Cell phones are a nice convenience and I am grateful to have one on a long roadtrip, as insurance if anything goes wrong. However, cell phones are one of many elements that comprise the broken state of contemporary interpersonal communications. We do not connect deeply and effectively in our relationships. Quick, needless cell phone calls and many text messages often do more to erode our relationships than strengthen them. And I’m not even touching on the inherent problems of email.

Even the best advances of technology become mute hunks of plastic and metal when they end up under the tire of a car. Quick, short communications have become commonplace. These virtual conversations often take place in public settings and tend to cause the persons involved to momentarily abort their in-person communications. How often is a Twitter message more important than a business lunch or the one-on-one conversations people have on a date?

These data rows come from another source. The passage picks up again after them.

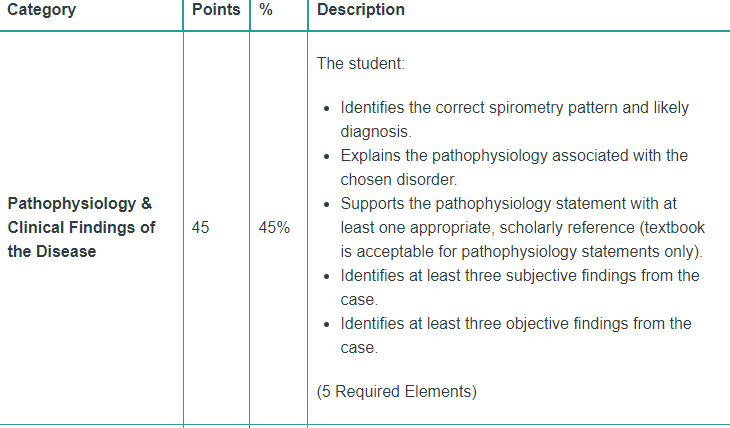Click the % column header
730x428 pixels.
coord(266,10)
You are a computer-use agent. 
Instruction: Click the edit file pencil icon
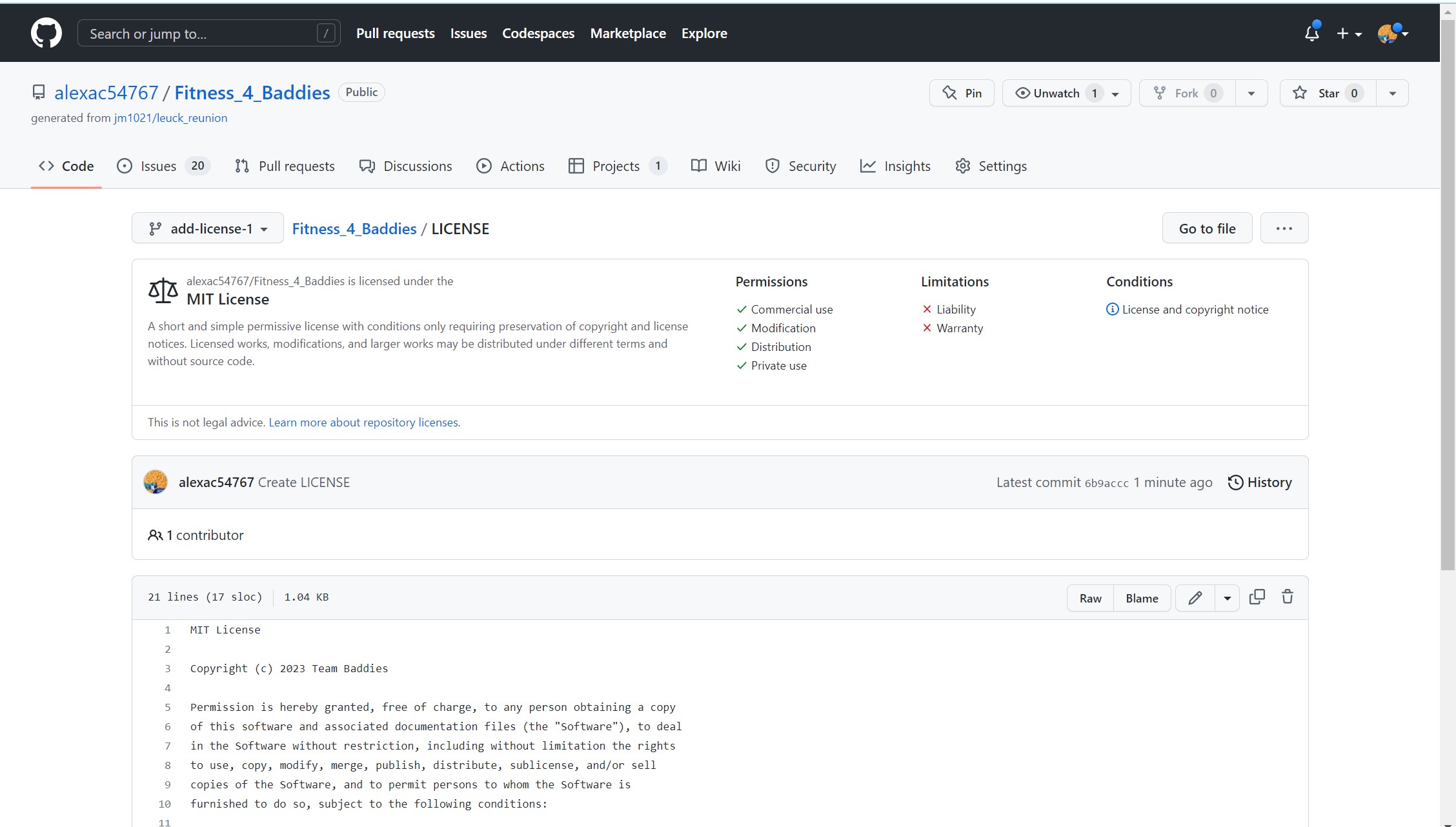(1196, 597)
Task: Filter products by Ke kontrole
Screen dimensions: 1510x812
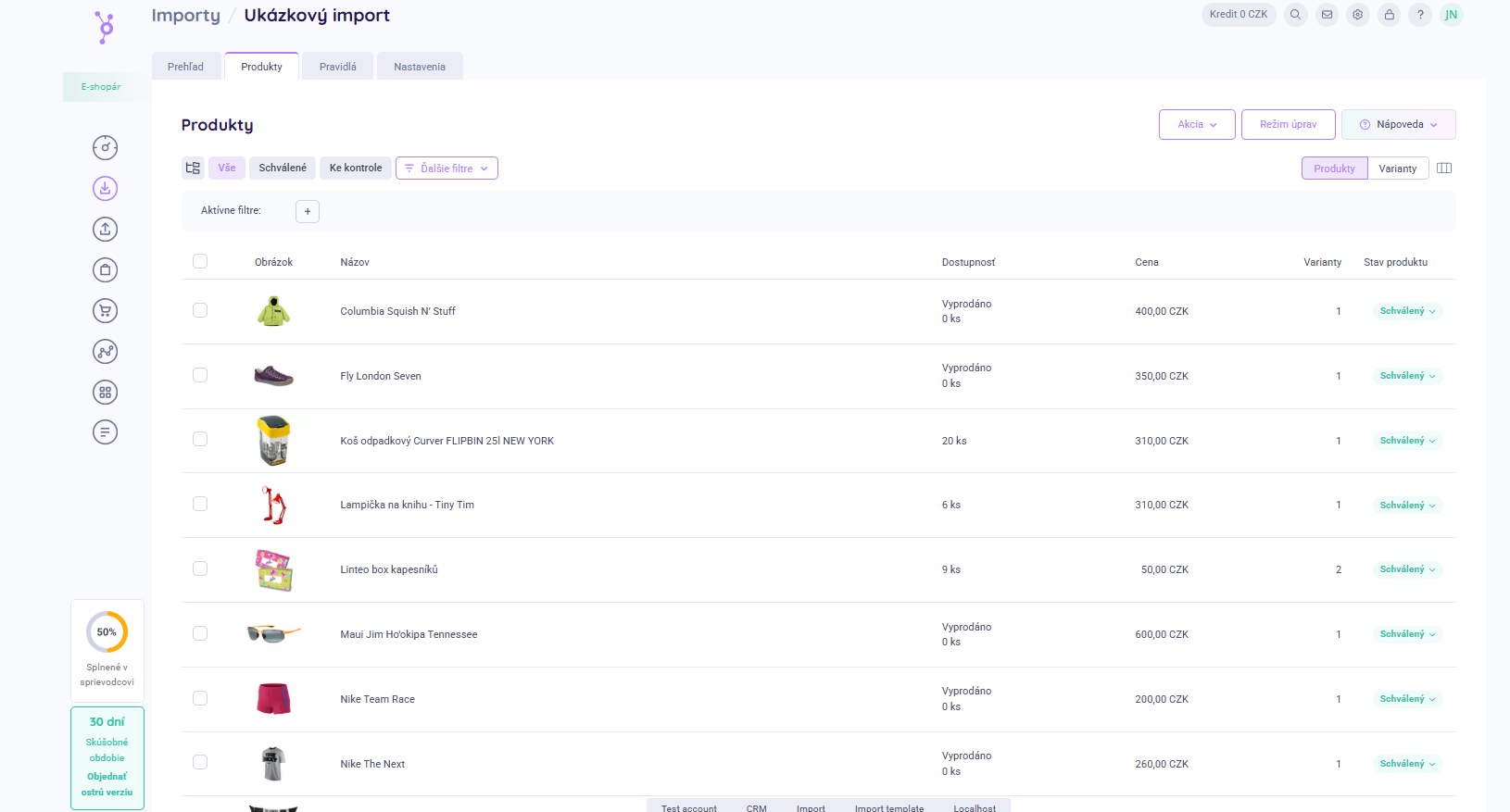Action: (x=356, y=169)
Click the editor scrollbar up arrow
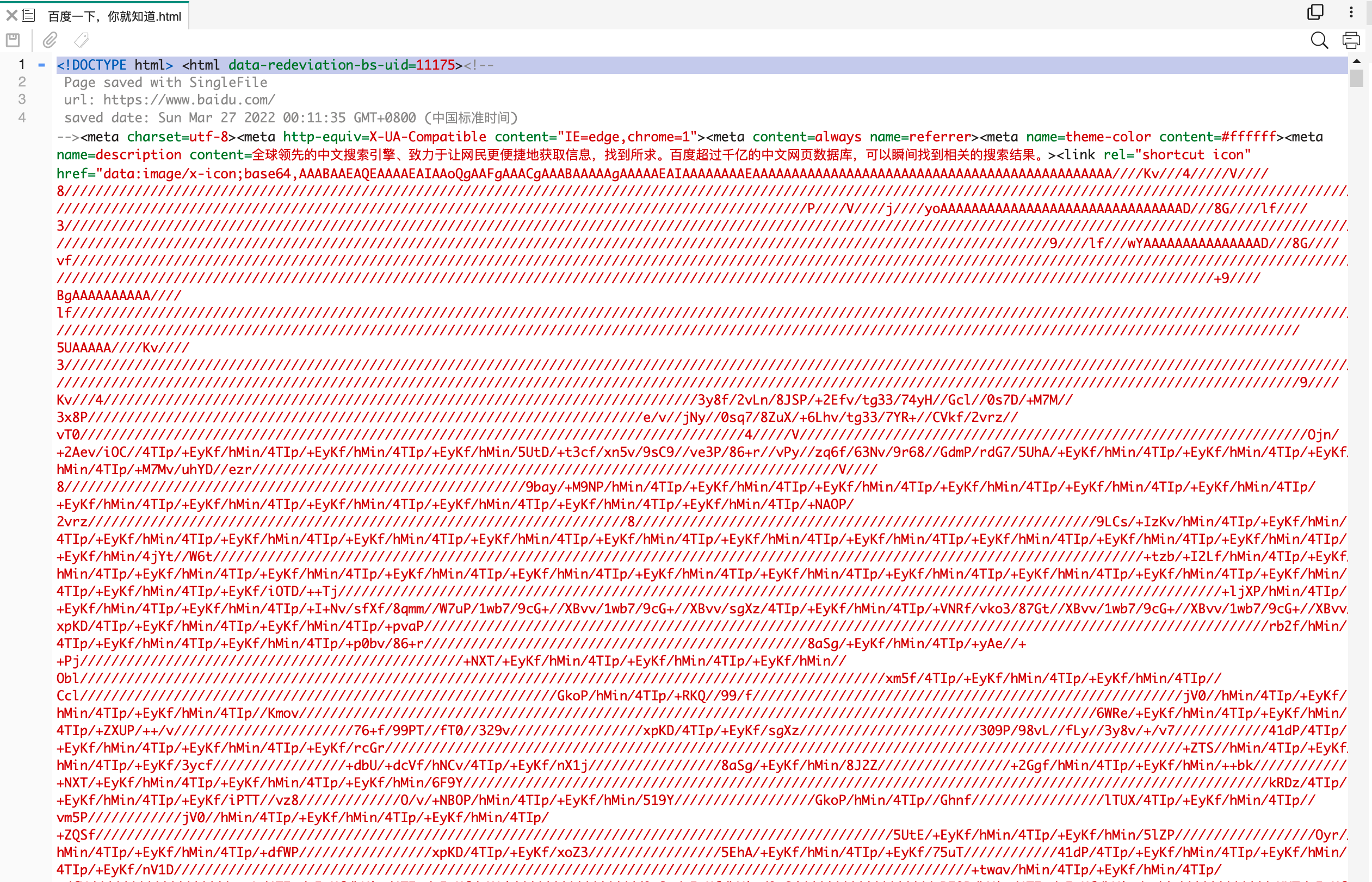 tap(1356, 61)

It seems that many in our contemporary society fear real intimacy. It takes time, effort, and concentration to really get to know another person. It takes the same effort to be known by another. Communications technologies provide the illusion that we are deeply communicating. However, quantity of communication should never be confused with quality. And the very private details of a life that are sometimes broadcast on Facebook and Twitter are a far cry from true intimacy.

Maybe all this is why I like to walk. These days walking is intentional. We often do it because we want to, not because we have to. We move at the pace of the natural world. Perhaps it is time to remember what a human pace really is. Living in our physical bodies is not convenient, but it is a life based on the parameters that we have been given.